Senator Bellemare: And the volume is the number?

Mr. Kreviazuk: Yes.

Senator Bellemare: Okay. So it's not in dollars, it's the number of transactions. That's much clearer.

Thank you. That was my question.

Senator Ringuette: Can we go to your slide 4? At the right of your slide, your list of credit cards, securities, and so forth, they do not go through your system.

Mr. Kreviazuk: No, they do. There's a slight difference. Think about Visa and MasterCard today.

Senator Ringuette: I think about them all the time.

Mr. Kreviazuk: When you use your Visa and MasterCard product at a merchant, the processing happens all within Visa or MasterCard. They do all of the calculations throughout the day of which institution knows which institution. At the end of the day, they calculate who is in a net-owing position and who is in a net-owed position.
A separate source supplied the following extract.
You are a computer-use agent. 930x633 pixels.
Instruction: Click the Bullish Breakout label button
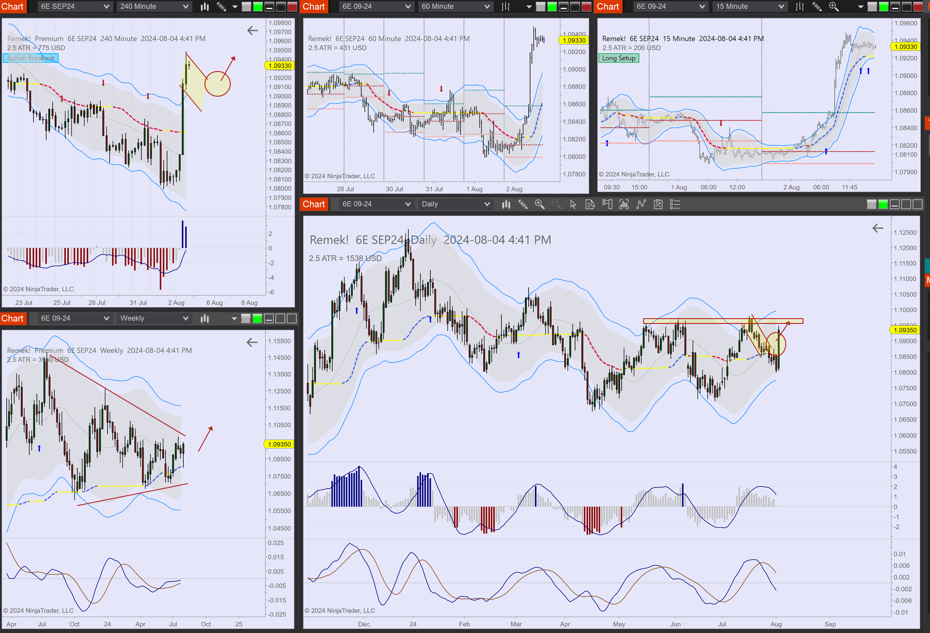(x=30, y=58)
In a sense, they are doing all of the origination, the exchange and the clearing piece. Then they come to the CPA and they make large-value payments to settle out the obligations between the major ``owers'' and the major ``owed.'' All they're using is our wholesale system to settle out those net obligations.

Senator Ringuette: But they are not regulated by you.
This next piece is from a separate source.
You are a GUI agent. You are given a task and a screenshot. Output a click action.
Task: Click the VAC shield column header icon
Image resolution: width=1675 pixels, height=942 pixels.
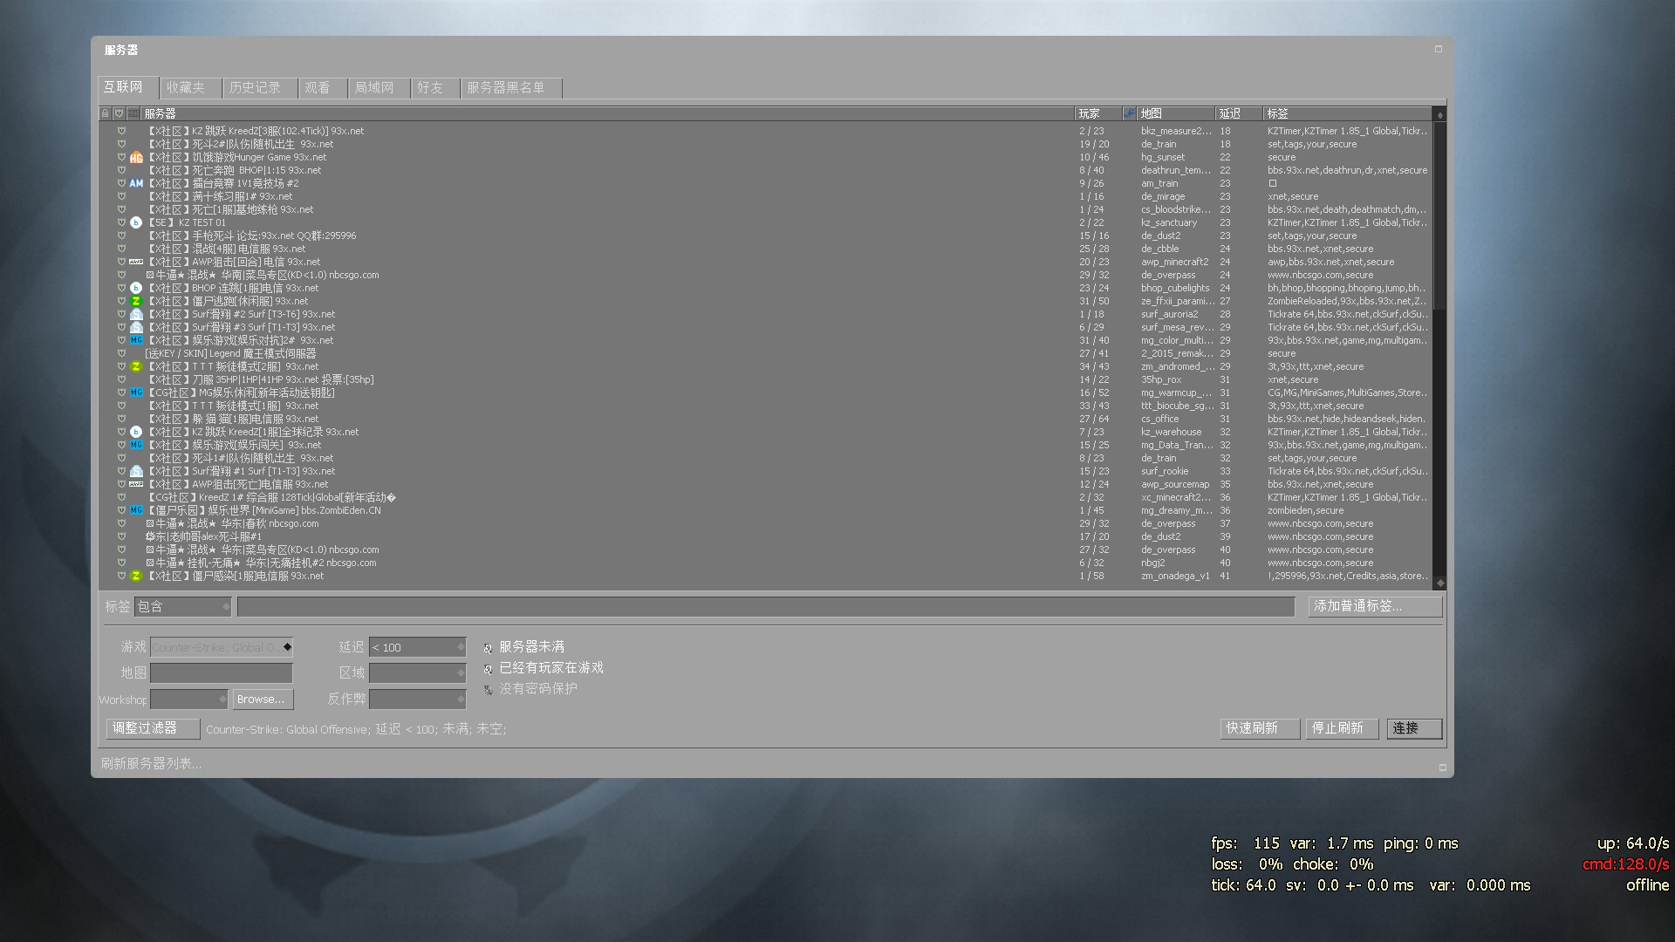[120, 113]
Mr. Kreviazuk: No, they're not.

Senator Ringuette: Exactly. Credit cards are not regulated through the payments system.

If you go, then, to the left side, credit cards in Canada are issued by Canadian banks that are regulated by you. So the Canadian banks regulated by you have a product that is not regulated by you.

Then we go to e-wallets, the electronic P2P. V.me by Visa is also a product that is issued by financial institutions in Canada, and it is not at all within your regulatory framework.

Mr. Kreviazuk: First of all, we don't regulate. The government regulates and we have members that utilize our systems. The difference between what I would call the grey and the dark blue is the grey depend on all our detailed rules around how to create a pre-authorized debit, how to make a direct deposit — those rely on all our rules and clear and settle through our retail systems.

The ones on the right only use us as effectively the settlement agent to settle out the obligations within their schemes.

The ones on the far left do not need us at all. That's because everything is a book entry. Everything happens within their own little ecosystem.

Senator Ringuette: So it's the same comparison with bitcoin. Everything happens within their ledger system.

Mr. Kreviazuk: Absolutely. The bitcoin is up under the virtual currency here.

Senator Ringuette: I'm trying to analyze the fact that the bitcoin industry is asking for regulation. The bankers association is in front of us this morning asking for them to be regulated through foreign currency. Where would that put them in your system? You do have foreign exchange in your scenario here.

Mr. Kreviazuk: There are different types of regulation. There is regulation, as a prudential regulator, to ensure the health and safety of the entity. There is regulation on the services. We don't regulate. The question about what comes in with CPA is this: Is there an exchange of value that's required that needs clearing and settlement? In bitcoin's case, there is none.

Senator Ringuette: They satisfy. Bitcoin is saying to us that regulating through the same process as regulations we have in place for foreign currency would be adequate. With regard to credit cards and the V.me by Visa, it would be on the same standard. You would not be involved in the process at all.

Mr. Kreviazuk: No, we would not.

Senator Bellemare: How many people work for you, actually?

Mr. Kreviazuk: The organization has approximately 90 staff members here in Ottawa, of which approximately 50 per cent help to support the actual physical systems for the clearing and settlement of payments in the country.

Senator Bellemare: I thought it was bigger. Interesting. You're quite effective.

Mr. Kreviazuk: We have a lot of strategic alliances.

Senator Bellemare: Thank you.

The Chair: Thank you, Senator Bellemare.

That concludes our questions. On behalf of the members of the Standing Senate Committee on Banking, Trade and Commerce, I would like to express our appreciation to our witnesses, and, again, we thank you for your appearance today.

I remind the members of the committee that we have a brief in camera meeting to follow.